Lo siguiente fueron cuatro meses en un campo de refugiados: Kavala. «Había momentos en los que se te apagaba la esperanza. Pero sabías que no podías estar allí el resto de tu vida. Que no ibas a volver a casa y que tendrías que salir del campo porque así no se podía vivir. Había tres baños para 350 personas. Me he pasado muchas noches haciendo cola, esperando el turno no para mí, sino para que mis hijos pudieran usar el baño cuando se despertaran».
Allí en el campo ya le comentaron que su destino sería España. «Nuestra primera intención, como la de la mayoría de los que estábamos allí, era Alemania.
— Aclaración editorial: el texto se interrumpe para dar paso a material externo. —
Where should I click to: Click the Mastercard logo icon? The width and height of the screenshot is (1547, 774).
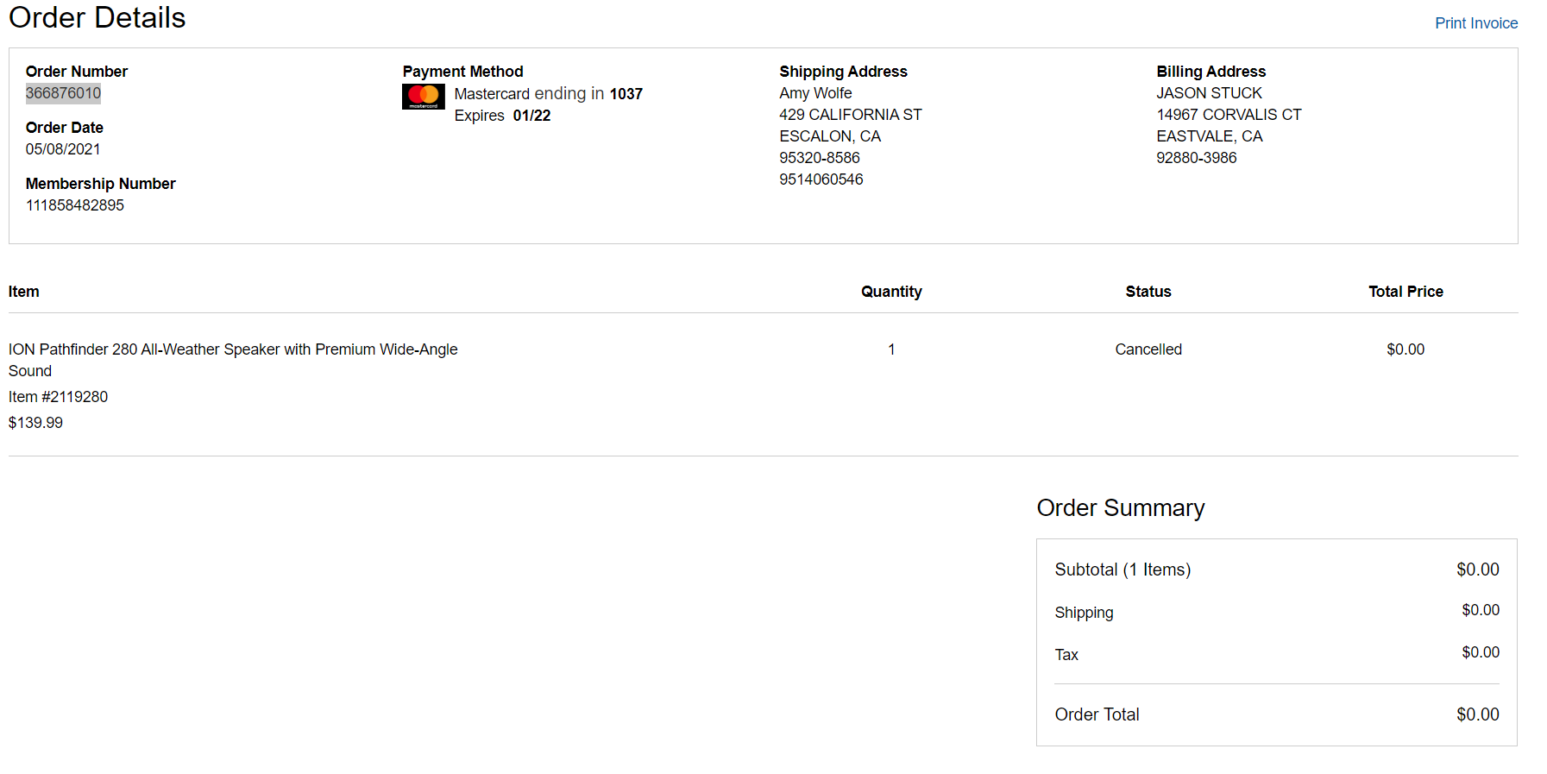pyautogui.click(x=423, y=97)
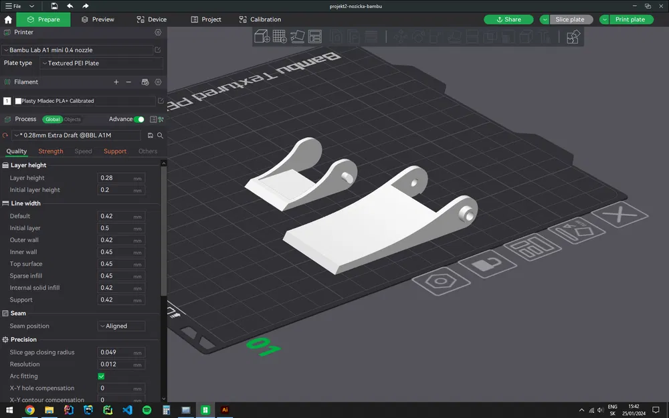Click the Slice plate button
This screenshot has width=669, height=418.
[569, 19]
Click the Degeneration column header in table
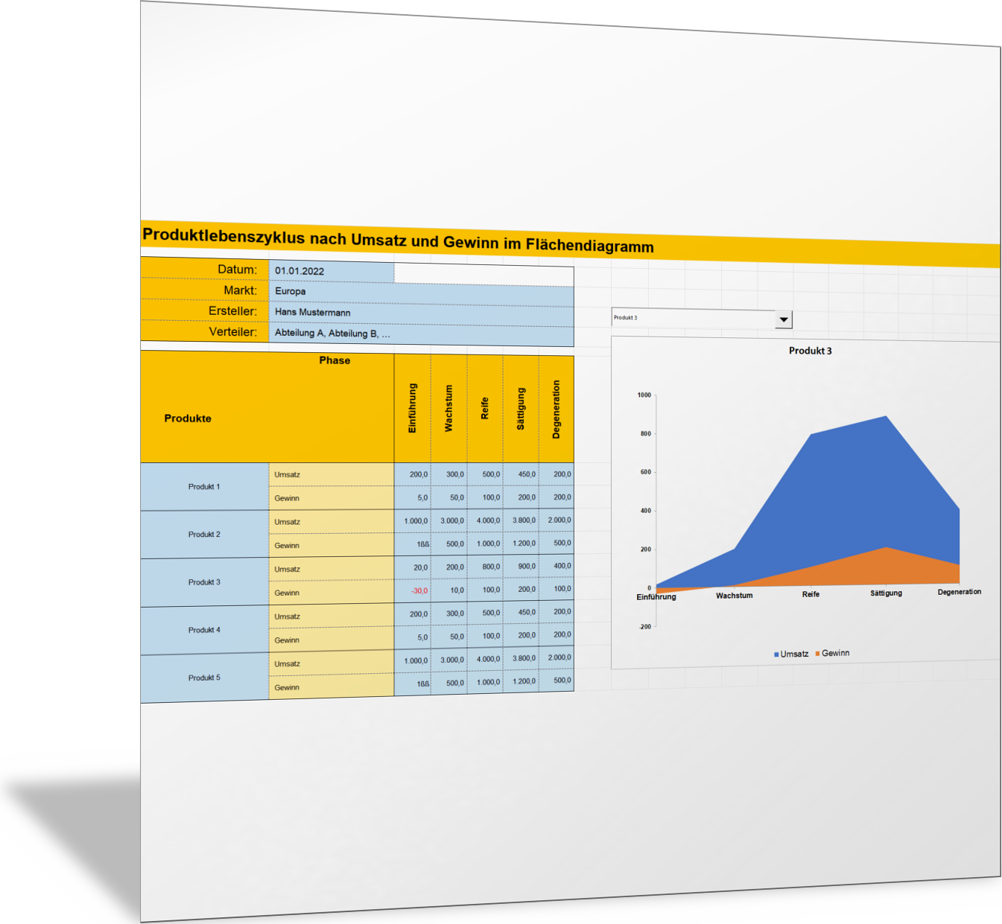 556,409
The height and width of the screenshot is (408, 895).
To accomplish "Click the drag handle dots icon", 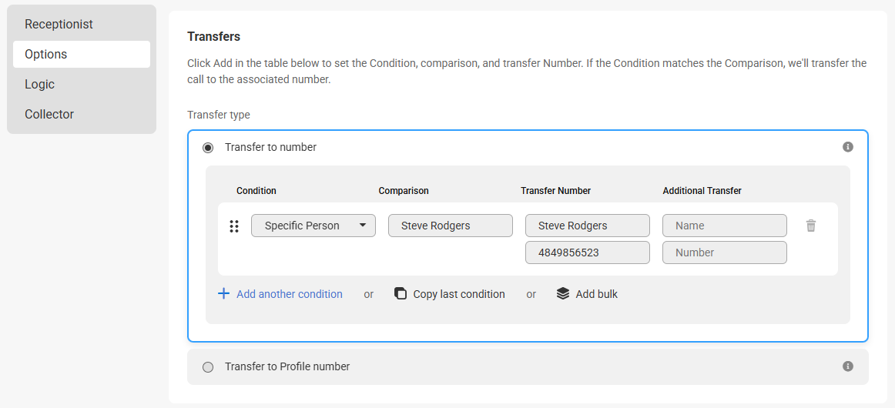I will pos(234,226).
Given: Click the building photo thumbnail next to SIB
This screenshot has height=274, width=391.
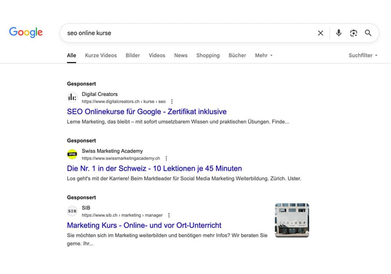Looking at the screenshot, I should coord(292,220).
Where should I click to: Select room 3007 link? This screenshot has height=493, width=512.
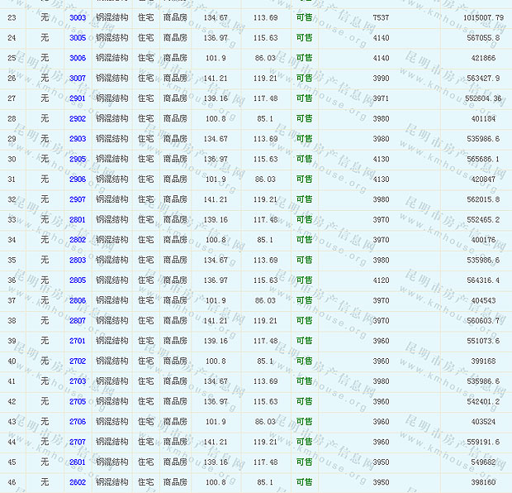tap(78, 79)
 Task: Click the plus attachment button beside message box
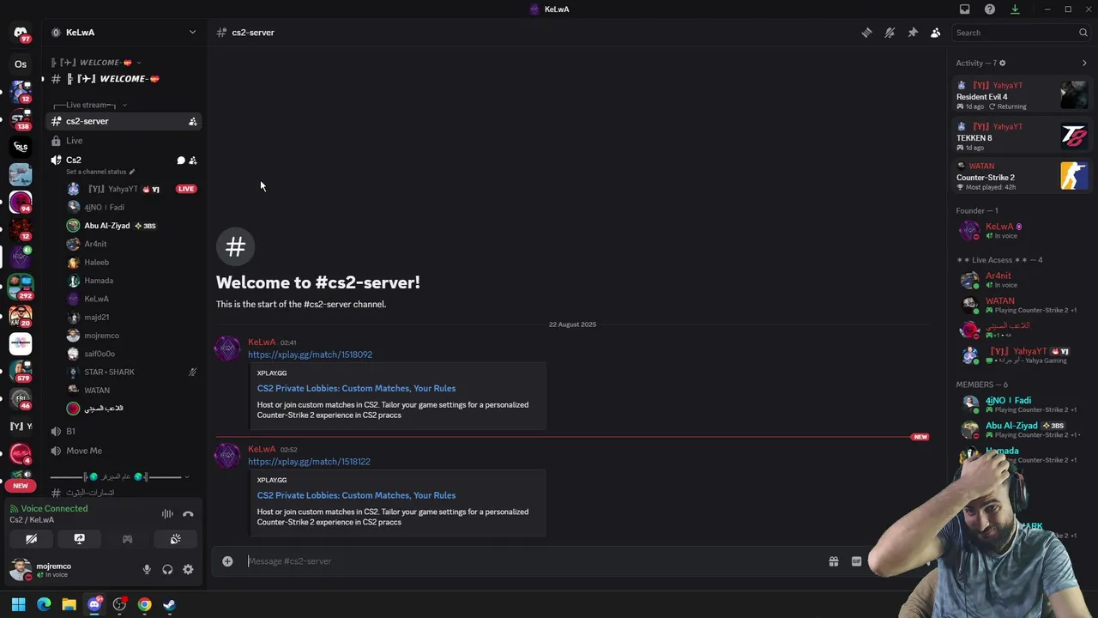tap(227, 561)
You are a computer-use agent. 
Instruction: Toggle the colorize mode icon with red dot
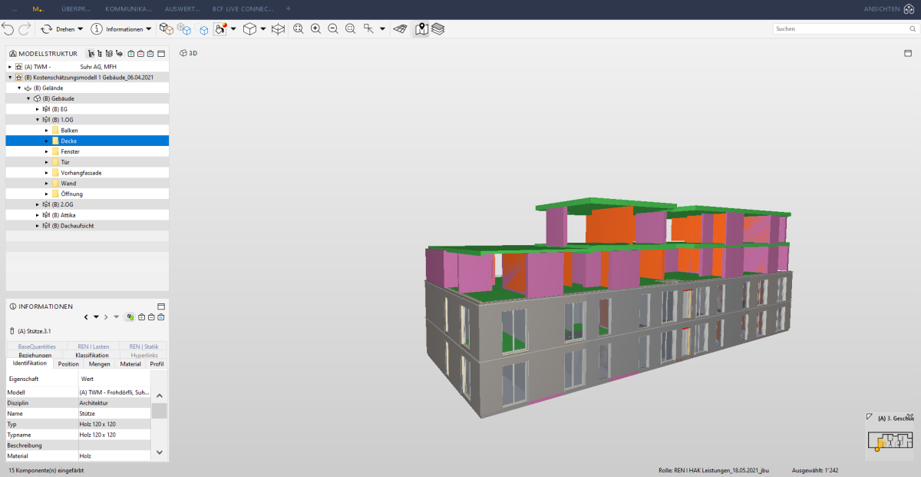[x=220, y=28]
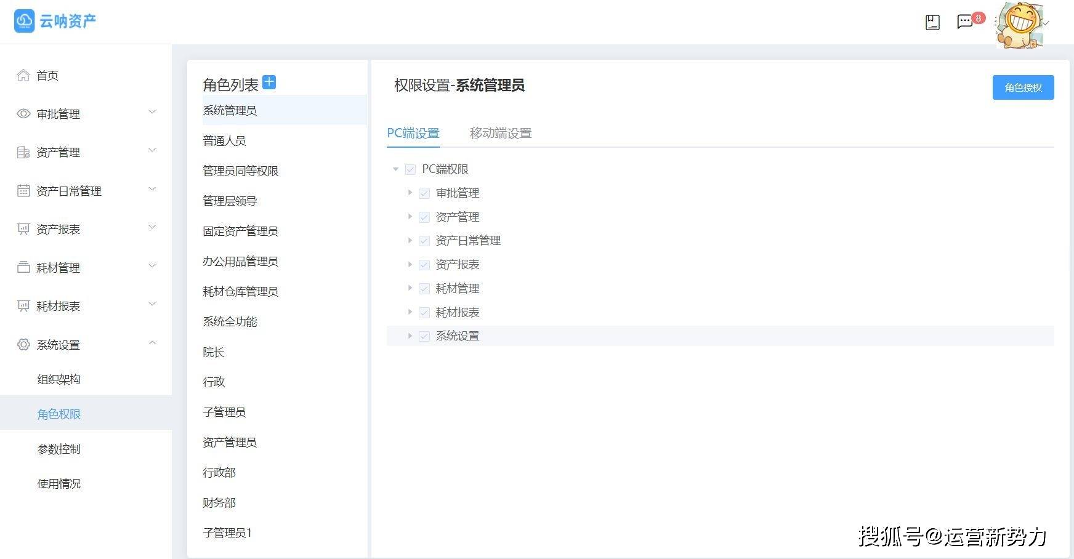This screenshot has width=1074, height=559.
Task: Select the 固定资产管理员 role
Action: tap(240, 231)
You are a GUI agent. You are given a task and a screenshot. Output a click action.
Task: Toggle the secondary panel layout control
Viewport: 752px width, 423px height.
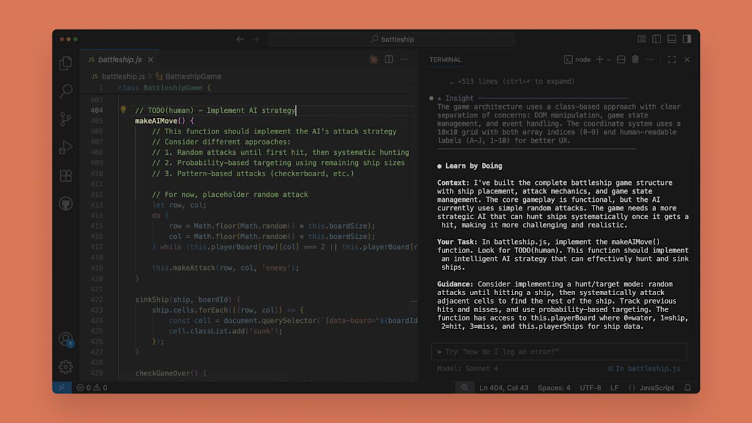pos(686,38)
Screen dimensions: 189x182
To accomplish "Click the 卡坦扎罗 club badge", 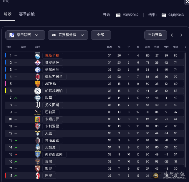I will [38, 119].
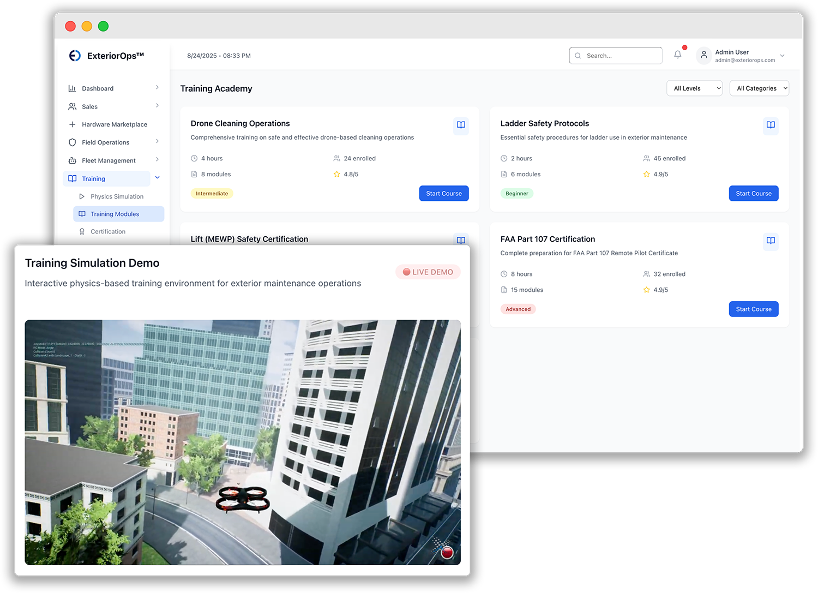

Casi todos queríamos llegar a Alemania. A mí no me importaba otro país porque mis hijos saben inglés... pero no pensé que terminaríamos en España». Una vez conocido destino, recuerda, y después de abandonar el campo de refugiados, estuvo tres meses en Atenas (donde se reencontró con su marido)hasta que por fin vino con su familia, en un avión del Gobierno, a Madrid. Y de allí, a Valladolid. A finales de septiembre.
Aquí camina de la mano de Accem, la ONG que se encarga de favorecer su acogida e inserción. Esta entidad que en este 2017 celbra sus 25 años mantiene abiertos 38 planes de acogida, con servicios de integración en el empleo, el idioma y lo social, con acompañamiento durante los primeros años de los refugiados en nuestro país. «He notado un trato tan humanitario, me he sentido tan bien acogida en Valladolid, que solo tengo buenas palabras. Aquí siento de nuevo lo que es tener seguridad, una vida tranquila, con colegio para mis hijos, en una escuela donde ya tienen amigos. Esa era mi mayor preocupación. Yo quería un futuro seguro para mis hijos. Y aquí lo he encontrado.
Hay quien mira con desconfianza a las personas refugiadas.
Lo sé. Puedo llegar a entender que haya personas que piensen que habrá quien venga para traer problemas. Gente mala hay en todas partes. Pero que se paren un momento a pensar qué harían ellos. Lo que nos ha pasado a nosotros le puede pasar a cualquiera. Yo nunca me imaginé una vida así. Sé que lo más difícil ha pasado. Así que intento olvidarlo.
Ahlam, que significa sueño, señala que ahora, por fin, después de meses, puede dormir tranquila, que hay pesadillas que están a punto de olvidarse. Y que todavía quedan sueños por cumplir.
¿Por ejemplo?
Encontrar trabajo. Un buen futuro para mis hijos.